─── Supplied data ───

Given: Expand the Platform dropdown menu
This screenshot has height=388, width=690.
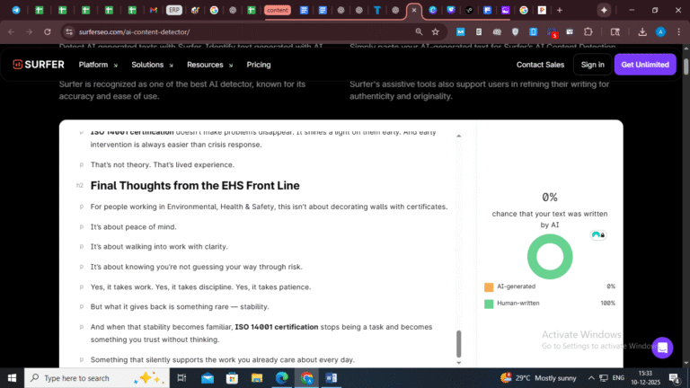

───
─── Supplied data ───

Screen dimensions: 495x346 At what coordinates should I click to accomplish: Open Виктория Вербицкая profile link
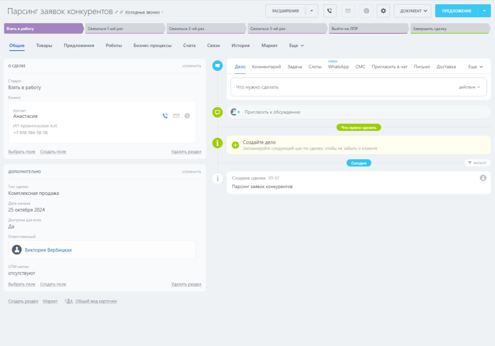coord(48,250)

───
─── Supplied data ───

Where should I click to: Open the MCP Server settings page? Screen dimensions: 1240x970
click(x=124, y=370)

───

__Exercise prompt__: Repeat the entries above verbatim, but only from the line that has "Given: Expand the Platform dropdown menu" down to the line that has "This screenshot has height=388, width=690.", inclusive.

__Solution to the problem__:
Given: Expand the Platform dropdown menu
This screenshot has height=388, width=690.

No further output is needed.